The Castel Sant’Angelo, built originally as a mausoleum for the Emperor Hadrian, and fortified by later popes, had more of the appearance of a drum-shaped fortress than anything else. Forcing himself to ignore the apprehension he felt, Shane emerged in his cloak and staff on the top level of the drum portion itself, amongst a small crowd of the tourists, picked a spot halfway to the exterior wall with its embrasures, and went to work.
It was simply a matter of taking a rolled-up and now painted bedsheet from under his robe, together with the folded stand of metal he and Johann had constructed. He unfolded the stand, set his staff upright in it, unrolled the flag and hooked the eyelets cut into its inner edge over the bent nails Johann had hammered into the staff the day before. There was not much breeze, but enough to lazily furl and unfurl the liberated flag.
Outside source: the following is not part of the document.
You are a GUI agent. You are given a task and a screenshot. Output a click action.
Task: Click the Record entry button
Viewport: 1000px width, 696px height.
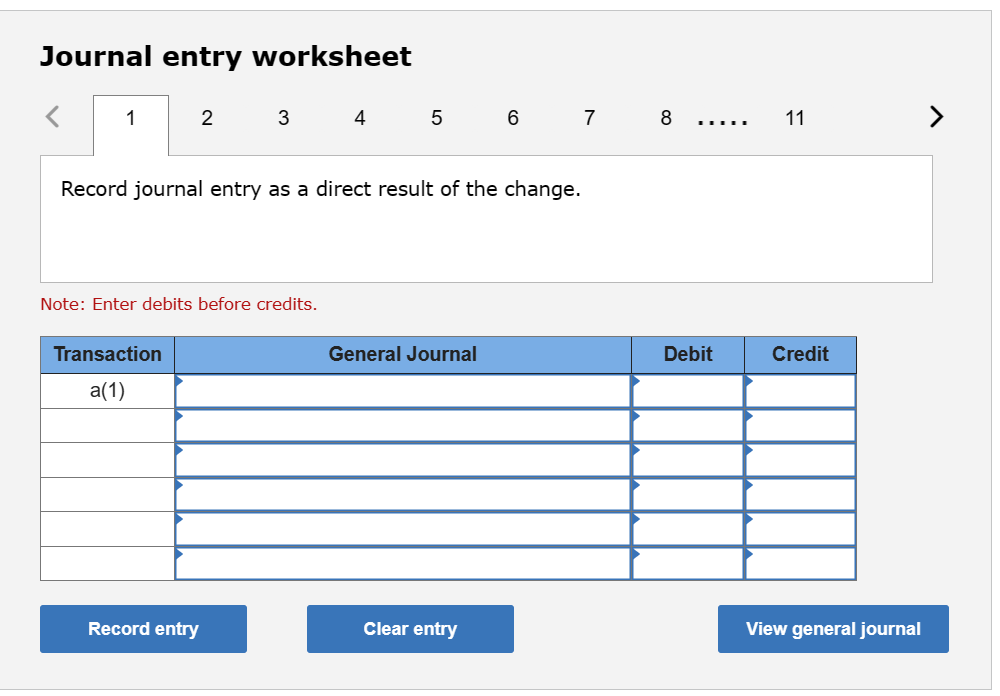[x=143, y=628]

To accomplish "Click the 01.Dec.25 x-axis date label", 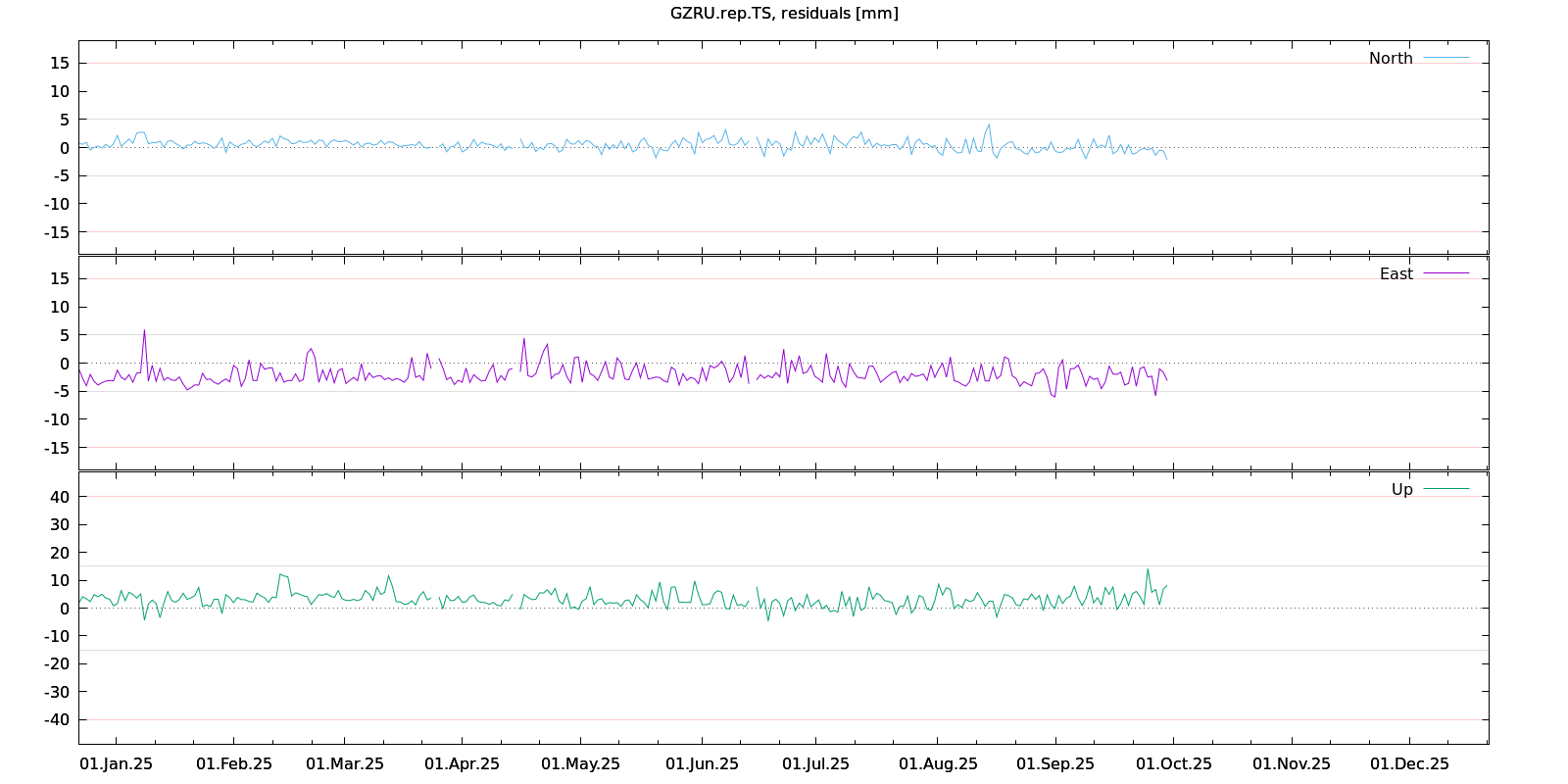I will tap(1409, 763).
Turning from it with the first sense of satisfaction and relief from apprehension that he had felt since they had left the place where he and Johann had spent the night, Shane found something he had not counted on. He was completely encircled, hemmed in by the sightseers on the platform, all staring at him and examining him in a fascinated and utter silence. Any way out was blocked unless he wanted to physically shove his way through them. Plainly they felt that they were staring at the Pilgrim of legend—or at least someone walking in his footsteps—and they all looked as if in a second they would start crowding in on him with questions, and hands reached out to touch him.
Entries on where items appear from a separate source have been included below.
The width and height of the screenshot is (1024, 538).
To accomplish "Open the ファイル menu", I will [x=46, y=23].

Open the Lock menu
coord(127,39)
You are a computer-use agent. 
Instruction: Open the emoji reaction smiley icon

He caught himself back from his first panic-induced reflex, which was to order them out of his way. To speak at all here and now would be far too ordinary, too human. Instead, thankful that the edges of his cowl were pulled close together to hide his face, he extended one arm in silence and pointed, beginning to walk forward.
They parted before him, along the line indicated by his pointing finger. Still in staring silence, they made a way clear; and he walked through them to the balcony that guarded the edge of this level, stepped up on it and activated both the levitating tool and the privacy one. Invisible, he then stepped off into space and, controlling his descent with the levitator, let himself safely down the outside of the structure. Down on the ground and still invisible, he made his way as quickly as he could back to the car where Johann was waiting for him.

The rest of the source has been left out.